Both measure glycated haemoglobin but use different reference standards. DCCT % (also called NGSP) is the traditional percentage format used in the USA, India, and most of Asia. IFCC mmol/mol is the newer SI-unit format adopted in the UK, Europe, and Australia. The two scales are not interchangeable by simple multiplication — the conversion formula is: mmol/mol = (% − 2.15) × 10.929. Indian laboratories report HbA1c in DCCT % under ADA and RSSDI guidelines.

What HbA1c is considered diabetic in India?

Per ADA 2024 and RSSDI guidelines, an HbA1c of ≥6.5% (48 mmol/mol) on two separate occasions confirms diabetes mellitus. Prediabetes is 5.7–6.4% (39–47 mmol/mol). Below 5.7% is considered normal.

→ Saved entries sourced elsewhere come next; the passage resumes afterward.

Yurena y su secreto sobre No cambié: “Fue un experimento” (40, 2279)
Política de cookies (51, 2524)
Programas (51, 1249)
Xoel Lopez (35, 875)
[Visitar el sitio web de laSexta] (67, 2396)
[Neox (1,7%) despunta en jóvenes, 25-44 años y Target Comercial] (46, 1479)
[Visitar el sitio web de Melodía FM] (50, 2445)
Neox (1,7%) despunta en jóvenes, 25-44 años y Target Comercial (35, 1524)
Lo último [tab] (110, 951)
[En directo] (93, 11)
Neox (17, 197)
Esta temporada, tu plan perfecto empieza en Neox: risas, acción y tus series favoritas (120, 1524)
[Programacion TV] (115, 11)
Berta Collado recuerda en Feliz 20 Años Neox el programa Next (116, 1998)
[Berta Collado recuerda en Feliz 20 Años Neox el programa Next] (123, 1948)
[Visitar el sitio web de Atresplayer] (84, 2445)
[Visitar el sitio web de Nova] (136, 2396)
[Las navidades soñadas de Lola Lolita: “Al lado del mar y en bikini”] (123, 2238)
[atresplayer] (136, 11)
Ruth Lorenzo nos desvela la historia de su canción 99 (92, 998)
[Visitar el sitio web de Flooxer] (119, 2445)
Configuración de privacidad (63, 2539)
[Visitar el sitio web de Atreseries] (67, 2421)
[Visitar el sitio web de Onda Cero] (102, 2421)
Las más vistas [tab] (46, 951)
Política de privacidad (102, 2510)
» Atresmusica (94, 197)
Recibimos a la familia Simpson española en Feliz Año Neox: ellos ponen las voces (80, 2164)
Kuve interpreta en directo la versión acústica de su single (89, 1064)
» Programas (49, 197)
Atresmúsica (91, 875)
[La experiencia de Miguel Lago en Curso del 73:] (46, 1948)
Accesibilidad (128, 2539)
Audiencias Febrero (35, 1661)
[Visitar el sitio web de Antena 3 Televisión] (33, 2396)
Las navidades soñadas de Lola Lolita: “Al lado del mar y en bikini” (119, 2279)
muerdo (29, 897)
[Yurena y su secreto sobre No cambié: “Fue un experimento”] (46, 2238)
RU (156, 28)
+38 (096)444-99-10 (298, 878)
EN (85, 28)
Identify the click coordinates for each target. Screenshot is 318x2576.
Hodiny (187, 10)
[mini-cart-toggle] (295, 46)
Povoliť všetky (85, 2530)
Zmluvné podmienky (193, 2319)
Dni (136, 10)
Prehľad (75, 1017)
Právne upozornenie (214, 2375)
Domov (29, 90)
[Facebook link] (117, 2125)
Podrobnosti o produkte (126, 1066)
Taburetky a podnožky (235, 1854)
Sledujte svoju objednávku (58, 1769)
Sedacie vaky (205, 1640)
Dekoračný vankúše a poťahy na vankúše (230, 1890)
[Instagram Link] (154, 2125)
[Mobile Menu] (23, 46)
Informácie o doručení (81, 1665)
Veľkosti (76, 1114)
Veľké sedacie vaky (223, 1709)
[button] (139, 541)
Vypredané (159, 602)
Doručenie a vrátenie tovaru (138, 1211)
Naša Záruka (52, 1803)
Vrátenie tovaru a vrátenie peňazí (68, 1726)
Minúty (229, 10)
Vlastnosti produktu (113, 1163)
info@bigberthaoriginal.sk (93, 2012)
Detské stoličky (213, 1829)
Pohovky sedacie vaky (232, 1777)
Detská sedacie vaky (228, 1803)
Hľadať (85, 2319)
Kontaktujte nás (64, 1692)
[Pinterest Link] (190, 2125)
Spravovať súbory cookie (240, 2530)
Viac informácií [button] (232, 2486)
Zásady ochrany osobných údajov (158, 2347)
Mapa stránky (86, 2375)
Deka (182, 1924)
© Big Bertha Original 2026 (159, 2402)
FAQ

What is the HbA1c treatment target for type 2 diabetes in India?

RSSDI and ADA recommend an HbA1c target of <7.0% (53 mmol/mol) for most adults with type 2 diabetes. Targets should be individualised: <6.5% for younger patients with short disease duration, no hypoglycaemia risk, and no cardiovascular disease; <8.0% for elderly patients, those with significant comorbidities, hypoglycaemia unawareness, or limited life expectancy.

When is HbA1c unreliable and what should be used instead?

HbA1c is unreliable in haemolytic anaemia, sickle cell disease (HbS), HbC disease, malaria, and recent blood transfusion (falsely low). It is falsely high in iron deficiency anaemia, vitamin B12 deficiency, and splenectomy. In CKD, both effects occur depending on severity. In these situations, fructosamine (reflects 2–3 week average) or glycated albumin is preferred. During pregnancy, use fasting and post-prandial glucose or CGMS instead.

Medical disclaimer: This calculator is for educational and clinical decision-support purposes only. It does not replace clinical judgment or specialist consultation. RxMedCalc is not liable for clinical decisions made solely on this tool.